This book is not for the faint of heart. It is not an easy, quick read.
It can be difficult to wade through. You may need to read a sentence or paragraph, and then re-read it to get the full scope of what Hirsch is saying.
Regardless of the difficulty, the content of this book is vital for individuals and churches to understand.
Hirsch writes, “We have to accept that what has got us to this point in history…will not get us to a viable future,” and, “It is sobering to consider that, as far as we can tell, Christianity is on the decline in every Western setting-including that of North America where the ‘nones’ and the ‘dones’ are now the rapidly increasing aspect of the religious landscape.”
We need to, as Hirsch says, have “soft eyes” in approaching the world and the way we do church. What brought us here won’t bring us there, and something must be done differently.
Throughout the book I was truly taken aback by the bold claims Hirsch makes regarding 5Q. However, I had to give him credit to the fact he truly believes and lives out 5Q and has invested his life in the truth of it. He has taught it in many contexts and the viability of 5Q is something that is difficult to argue against. His boldness and clarity of dedication to 5Q made me want to continue reading and discover what was so overwhelmingly compelling about this symphony. 5Q really is “not a call to something new, but something old” – H. Richard Niebuhr.
When I first read “APEST,” I had no idea what it was. I didn’t understand it. But even as I made it through the introduction and the brief description of APEST, I began to understand where the author was going. I began to see the gaps in the big “C” Church that are missing from the APEST model laid out in Ephesians 4:11-16. It makes sense. Making it through the introduction is just a taste of the whole. It whets your appetite for more. And more is certainly what you get.
I live and work in the church world, but the thing Hirsch lays out is that APEST and 5Q is not just something that belongs inside the church, but is present and active in every part of the world.
There are some parts that I am not fully with Hirsch on, mainly because I have not thought through them long enough. He makes a compelling case, and one that I think all churches should consider moving forward.
One of the most powerful quotes in my opinion is when Hirsch writes: “the church always needs to experience itself as sent (A), the prime agent to God’s ongoing mission in the world.

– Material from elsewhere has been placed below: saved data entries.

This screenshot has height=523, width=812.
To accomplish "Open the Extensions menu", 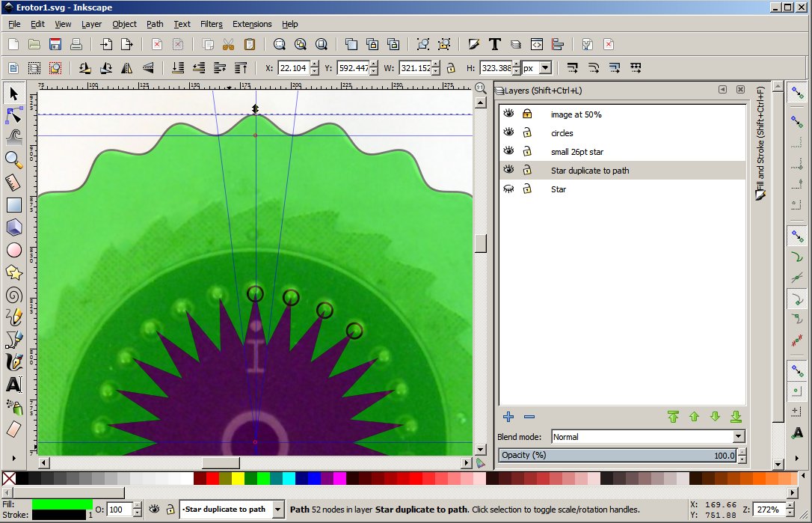I will click(x=252, y=24).

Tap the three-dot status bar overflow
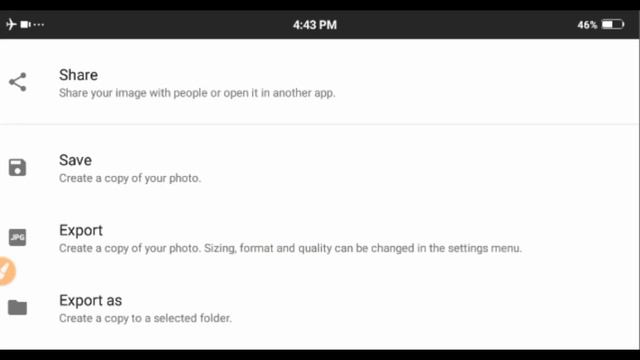pyautogui.click(x=38, y=24)
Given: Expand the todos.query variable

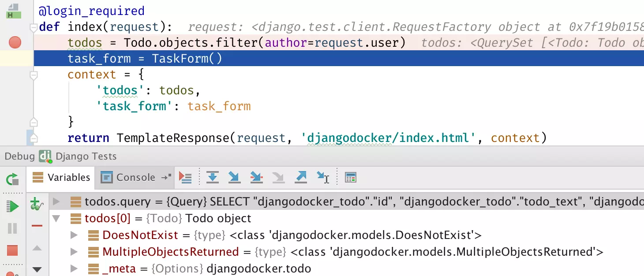Looking at the screenshot, I should pos(56,201).
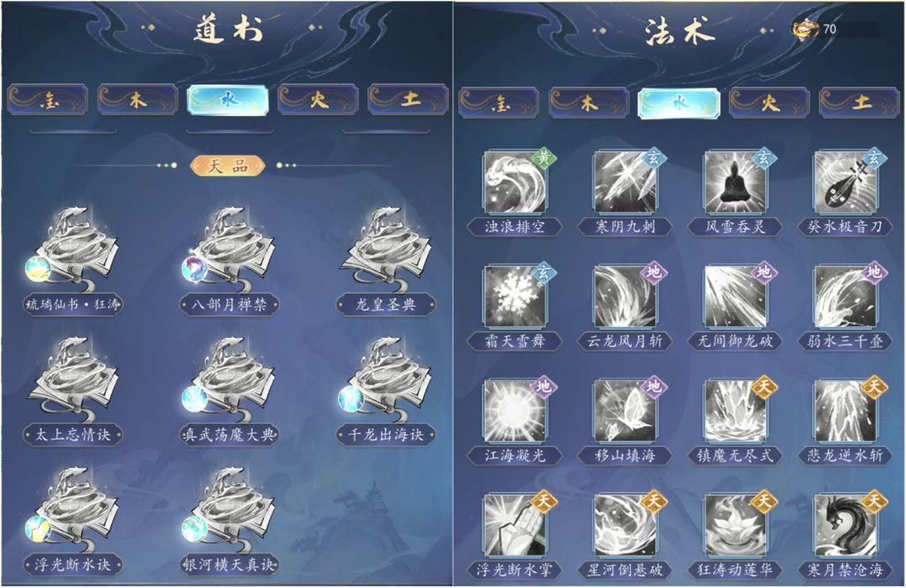Choose the 浮光断水掌 palm skill icon
This screenshot has width=906, height=588.
[x=514, y=526]
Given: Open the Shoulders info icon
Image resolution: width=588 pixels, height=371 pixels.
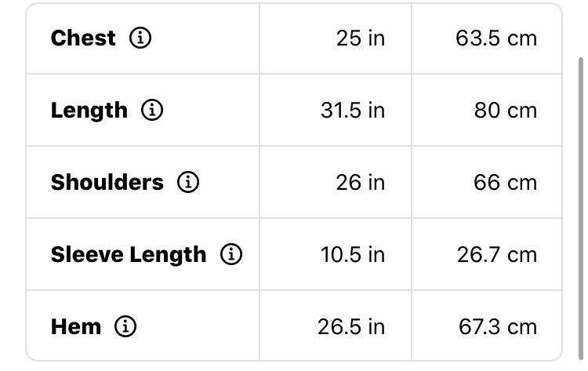Looking at the screenshot, I should click(x=188, y=182).
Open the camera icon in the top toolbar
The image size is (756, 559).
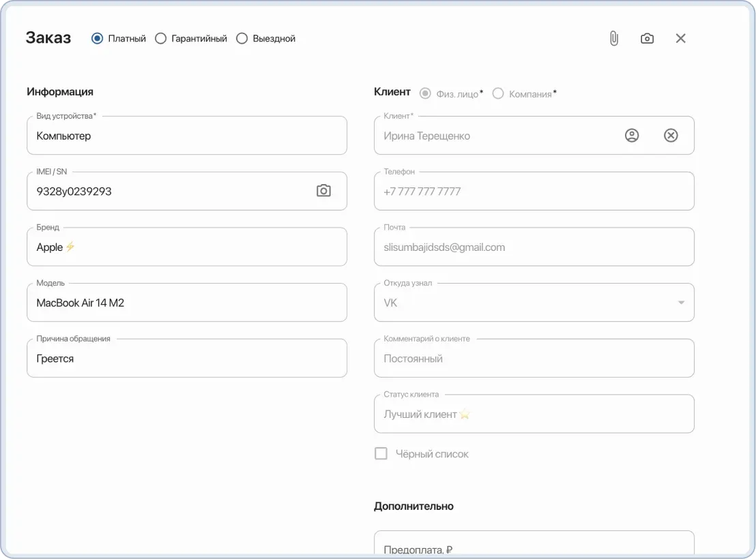click(647, 38)
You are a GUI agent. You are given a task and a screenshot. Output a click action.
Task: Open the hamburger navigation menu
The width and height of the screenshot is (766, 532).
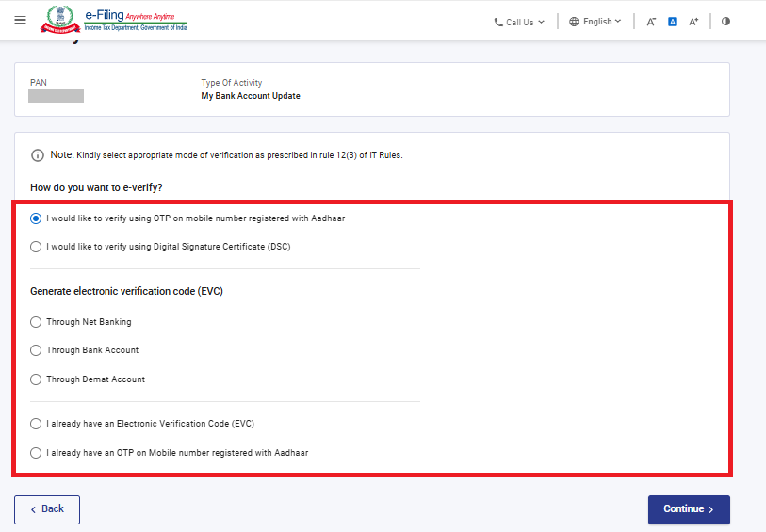coord(21,21)
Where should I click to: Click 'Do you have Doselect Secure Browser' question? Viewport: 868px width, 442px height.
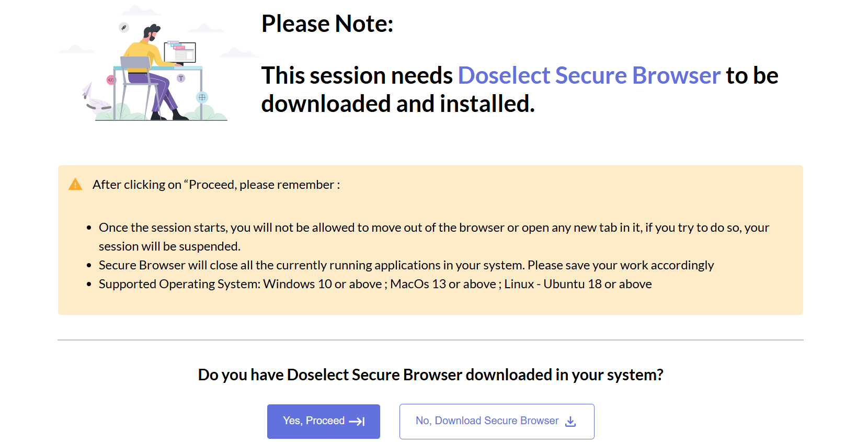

The church should always attend to God and his concerns (P), should always share the story and invite people into living relationship (E), should always maintain and develop healthy community (S), should always be rich in knowledge, wisdom, and understanding (T). All are needed in every time and every place” (loc 931, Kindle). This is a game-changing truth that highlights the necessity of 5Q.
I would highly recommend this book for any and every church leader who feels the tension of “something feels like it’s missing…” in how church is done, who church is reaching, and the call to go into the world and make disciples. This book will change the way you see the world, change the way you see yourself, and change the way you see your church and ministry. It will open your eyes and soften them.
Go. Start by reading Ephesians 4:11-16. Then go read 5Q. Pray the whole way. You won’t regret it.